# POR HACER
Continúa el texto sobre la crisis económica en México desde el punto donde termina.

# TEXTO DE LA PÁGINA
=====

Ni modo, no era solo un catarro lo de Estados Unidos, y lo de México se anuncia como una pulmonía para la que nuestro gobierno ya destapó “mejoralitos”.
La realidad es que más nos valía entender que una situación mundial compleja afecta profundamente a un mercado tan vulnerable como el nuestro. No acabamos de comprender muy bien donde fue que comenzó la caída de las economías del mundo, lo que si sabemos es que nuestro entorno cambió en un lapso de tres meses o menos.
Hoy por la tarde un hombre de unos 45 años de edad se paró en la calle a un lado de mi coche mientras yo me estacionaba, después de intuir que no intentaba asaltarme bajé el vidrio para ver que necesitaba. El hombre ofreció cambiarme un boleto de metro por dos pesos, yo no llevaba una sola moneda conmigo, así que entré a la oficina y le pedí a Javier (mi compañero de trabajo) que me prestara los dos pesos. Mientras le daba la moneda, el hombre me comentó lo difícil que le resultaba conseguir un empleo en hojalatería y pintura, su oficio. El principal inconveniente era su edad (45 años). Llevaba bajo el brazo un sobre con cartas de recomendación de distintos lugares y personas para los que trabajó años atrás, caminó más de ocho horas por el sur de la Ciudad de México sin tener éxito. Su comentario fue un resumen de la situación real por la que pasan muchas empresas en nuestro país: – Casi nadie está contratando, y quienes tienen trabajo lo están aceptando hasta por la mitad de la paga de antes. El taller donde trabajé hace un año ya cerró porque según esto no ganaban ni para pagar la renta. -
La conversación fue tan breve como eso, me dio las gracias, le desee suerte y se retiró.

=====

(Datos recopilados)
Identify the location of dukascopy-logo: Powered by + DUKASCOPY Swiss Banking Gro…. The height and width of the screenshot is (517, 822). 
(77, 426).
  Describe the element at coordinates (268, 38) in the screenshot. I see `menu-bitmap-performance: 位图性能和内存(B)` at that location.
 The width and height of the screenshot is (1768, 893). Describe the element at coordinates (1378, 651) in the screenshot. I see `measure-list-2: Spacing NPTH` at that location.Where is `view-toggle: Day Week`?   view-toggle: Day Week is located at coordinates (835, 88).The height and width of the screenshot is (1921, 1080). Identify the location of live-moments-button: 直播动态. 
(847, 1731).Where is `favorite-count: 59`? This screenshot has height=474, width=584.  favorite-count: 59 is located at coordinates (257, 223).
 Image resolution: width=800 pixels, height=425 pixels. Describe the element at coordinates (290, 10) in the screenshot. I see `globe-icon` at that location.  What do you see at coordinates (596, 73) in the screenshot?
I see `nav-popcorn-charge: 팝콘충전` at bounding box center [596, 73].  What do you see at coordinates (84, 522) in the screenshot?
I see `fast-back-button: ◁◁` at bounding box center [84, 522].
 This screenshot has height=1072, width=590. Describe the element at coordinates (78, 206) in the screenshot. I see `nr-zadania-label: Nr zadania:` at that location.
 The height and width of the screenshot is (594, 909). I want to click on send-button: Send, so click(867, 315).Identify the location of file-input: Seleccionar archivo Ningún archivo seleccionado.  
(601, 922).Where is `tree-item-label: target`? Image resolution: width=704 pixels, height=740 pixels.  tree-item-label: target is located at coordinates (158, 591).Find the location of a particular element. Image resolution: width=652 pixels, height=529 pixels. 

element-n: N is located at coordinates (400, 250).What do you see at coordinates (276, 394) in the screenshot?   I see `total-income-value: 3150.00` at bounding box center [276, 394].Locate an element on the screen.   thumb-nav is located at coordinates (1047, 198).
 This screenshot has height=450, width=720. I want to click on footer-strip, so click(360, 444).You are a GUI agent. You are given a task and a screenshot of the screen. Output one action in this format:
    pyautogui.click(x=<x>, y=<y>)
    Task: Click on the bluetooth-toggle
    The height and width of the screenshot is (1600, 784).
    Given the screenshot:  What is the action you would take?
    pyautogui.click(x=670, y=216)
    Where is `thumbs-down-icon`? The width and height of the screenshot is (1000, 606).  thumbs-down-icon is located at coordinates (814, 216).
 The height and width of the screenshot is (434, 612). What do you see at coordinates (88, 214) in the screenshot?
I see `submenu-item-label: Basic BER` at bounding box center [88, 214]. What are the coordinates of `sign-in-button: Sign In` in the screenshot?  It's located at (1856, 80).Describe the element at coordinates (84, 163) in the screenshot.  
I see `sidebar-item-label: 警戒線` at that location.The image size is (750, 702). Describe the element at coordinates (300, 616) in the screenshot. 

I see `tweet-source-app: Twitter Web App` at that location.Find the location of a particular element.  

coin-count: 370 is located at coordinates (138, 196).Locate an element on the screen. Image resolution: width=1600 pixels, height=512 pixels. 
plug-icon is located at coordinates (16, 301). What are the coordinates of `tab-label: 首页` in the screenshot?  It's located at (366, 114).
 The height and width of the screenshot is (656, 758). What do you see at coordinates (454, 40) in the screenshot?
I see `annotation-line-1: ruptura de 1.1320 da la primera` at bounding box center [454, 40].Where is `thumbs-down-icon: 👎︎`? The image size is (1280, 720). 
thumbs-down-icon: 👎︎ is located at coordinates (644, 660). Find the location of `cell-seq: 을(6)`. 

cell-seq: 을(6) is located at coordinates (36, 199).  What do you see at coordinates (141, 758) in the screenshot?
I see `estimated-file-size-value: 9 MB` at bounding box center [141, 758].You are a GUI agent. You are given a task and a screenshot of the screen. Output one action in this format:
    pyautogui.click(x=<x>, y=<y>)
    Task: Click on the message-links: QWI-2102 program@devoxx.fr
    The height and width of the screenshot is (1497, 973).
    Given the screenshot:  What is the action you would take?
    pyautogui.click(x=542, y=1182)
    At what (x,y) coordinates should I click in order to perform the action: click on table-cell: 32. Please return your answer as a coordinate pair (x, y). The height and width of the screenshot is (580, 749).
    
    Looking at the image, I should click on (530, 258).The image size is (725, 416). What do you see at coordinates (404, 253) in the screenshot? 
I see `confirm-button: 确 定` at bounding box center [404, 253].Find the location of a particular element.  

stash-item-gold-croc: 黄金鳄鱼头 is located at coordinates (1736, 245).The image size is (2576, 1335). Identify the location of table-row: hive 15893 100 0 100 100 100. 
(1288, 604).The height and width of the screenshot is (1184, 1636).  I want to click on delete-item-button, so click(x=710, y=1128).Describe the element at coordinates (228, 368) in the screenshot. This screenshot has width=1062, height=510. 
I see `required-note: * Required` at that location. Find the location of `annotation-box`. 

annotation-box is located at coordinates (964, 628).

=====

# RESULTADO
Luego mientras desarmaba algunos muebles para mudarme de oficina, encontré un diario de hace dos meses que Javier olvidó tirar a la basura, el encabezado anunciaba una caída más de las bolsas del mundo y la escalada del precio del dólar tras una serie de “especulaciones”.
Nuestra realidad (la de Javier y la mía) fue que nos dedicamos a trabajar desde el mes de octubre sin parar, aprovechando una muy buena racha de proyectos que impidió que se nos juntaran dos cuestas de enero, la del 2008 y la del 2009, y que al menos en ese lapso de tiempo nos olvidáramos de la palabra crisis. La noche de este jueves 7 de octubre, cuando el presidente difundió su mensaje ( que parecía escrito por Miguel Ángel Cornejo con la corrección de estilo de Mariano Osorio ) me sorprendí sonriendo en medio del caos. Sonreía en parte, porque es el mimo mensaje que escucho desde que tengo memoria: - Nuestro gobierno…bla…bla…bla. Los Mexicanos bla…bla…bla. - Luego también, porque me alegra saber que miles de compatriotas sabrán sortear con éxito los efectos de la crisis para no vivirlos en carne propia: diputados federales y locales, narcotraficantes, senadores, lavadores de dinero, gobernadores, alcaldes, secretarios de gobierno, funcionarios de primer nivel, presidentes de partidos políticos, y líderes de sindicatos. ¡Bien por todos ellos! Ah, y también uno que otro mexicano que mantenga su nivel de vida a partir de su talento y productividad, esos de los que hay mucho que aprender.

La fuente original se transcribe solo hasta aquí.